- [TASK A] Decide whether each statement below agrees with the passage on unhurried clinical conversations. Answer yes or no for each, and quote the deciding words. (i) The post-care interviews involved 192 patients. (ii) The communication strategies from Ballard and colleagues require a great deal of time. (iii) Depersonalization is named as a cardinal characteristic of burnout.
- [TASK B] Return the part of the passage on unhurried clinical conversations between "Complaining about how" and "with clinical encounters.", inclusive, copied exactly.
- [TASK C] Resume the passage on unhurried clinical conversations from where it stops.

- [SELECTED EXCERPT]
BEGIN
Physicians lament the time-consuming burden of electronic medical records. They strain under a loss of autonomy as institutional and documentation requirements limit their time with patients. They find themselves seeing their patients as tasks to complete rather than as people with whom to relate. Some physicians miss the fulfillment they once sensed in the medical profession.3 In fact, these are the cardinal characteristics of burnout: a sense of a loss of autonomy, depersonalization, and lack of fulfillment. Taking necessary time to avoid hurry demonstrates increased autonomy and, Ballard and colleagues suggest, reduces depersonalization and enhances a sense of fulfillment. That sounds like a desirable recipe to reduce burnout and improve professional satisfaction! Perhaps an intentionally added minute to each encounter would allow implementation of the communication behaviors identified by Ballard and colleagues. Might this little investment be able to save years of a career otherwise at risk for burnout?
Complaining about how difficult clinical work is in the present environment is unlikely to improve anything. However, Ballard and colleagues provide clear, tangible, learnable communication strategies that require very little time yet that markedly improve patient and clinician satisfaction. Most of us entered medicine with empathy and compassion for patients; the 10 tangible strategies proposed in this article can be implemented quickly in the current era of medicine, with the result of rapidly improving bidirectional satisfaction with clinical encounters.
Nearly two decades ago, post-care interviews of 192 patients allowed researchers to identify what patients saw as “ideal” physician behaviors.4 Interestingly, most of those behaviors were described by actions Ballard and colleagues have now linked to unhurried conversations: empathetic — attends to both verbal and non-verbal communication; humane — through “unhurried movements,” expresses willingness to spend adequate time with patients; personal — “asks patients about their lives”; forthright — asks to hear from the patient what the patient understands of what was said; and respectful — “listens carefully and does not interrupt.”4 The value of these qualities of patient interaction is not new, but they seem to be becoming increasingly rare in our current “gilded age of medicine.”
END
- [SOURCE MATERIAL]
BEGIN
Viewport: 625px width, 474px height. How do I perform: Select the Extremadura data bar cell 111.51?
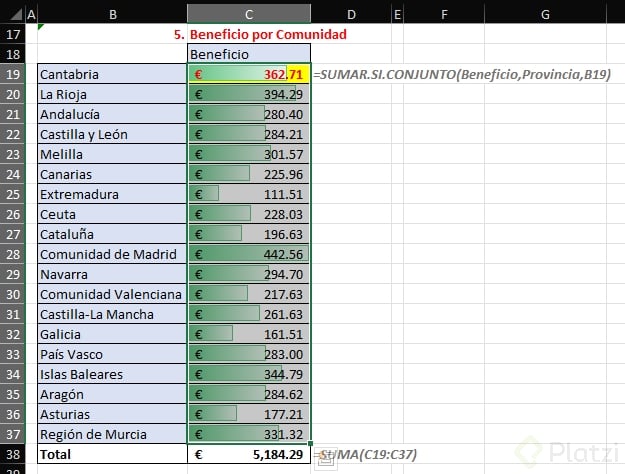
END
- [OUTPUT A]
(i) Yes: "post-care interviews of 192 patients"
(ii) No: "require very little time"
(iii) Yes: "a sense of a loss of autonomy, depersonalization, and lack of fulfillment"

- [OUTPUT B]
Complaining about how difficult clinical work is in the present environment is unlikely to improve anything. However, Ballard and colleagues provide clear, tangible, learnable communication strategies that require very little time yet that markedly improve patient and clinician satisfaction. Most of us entered medicine with empathy and compassion for patients; the 10 tangible strategies proposed in this article can be implemented quickly in the current era of medicine, with the result of rapidly improving bidirectional satisfaction with clinical encounters.

- [OUTPUT C]
Poor control of the work environment by physicians is linked to burnout and consideration of reducing clinical load or even leaving the institution of current employment.3 Taking control of an extra moment with each patient might be a remedy to decrease hurry, enhance patient outcomes, and improve career satisfaction.
Philip R. Fischer, MD, DTM&H, is Professor of Pediatrics, Department of Pediatric and Adolescent Medicine, Mayo Clinic, Rochester, MN.
References
1. Khullar D. The gilded age of medicine is here. The New Yorker. Dec. 12, 2024. https://www.newyorker.com/culture/2024-in-review/the-gilded-age-of-medicine-is-here
2. Houchens N, Engle JM, Palanjian R, et al. Effect of clinician posture on patient perceptions of communication in the inpatient setting: A systematic review. J Gen Intern Med. 2024;39(16):3290-3298.
3. Sinsky CA, Brown RL, Rotenstein L, et al. Association of work control with burnout and career intentions among U.S. physicians: A multi-institution study. Ann Intern Med. 2024; Nov 26. doi: 10.7326/ANNALS-24-00884. [Online ahead of print].
4. Bendapudi NM, Berry LL, Frey KA, et al. Patients’ perspectives on ideal physician behaviors. Mayo Clin Proc. 2006;81(3):338-344.
Unhurried conversations during patient encounters can improve outcomes for patients and enhance career satisfaction of physicians. Specific communication strategies can foster unhurried conversations without adding undue time to clinical care.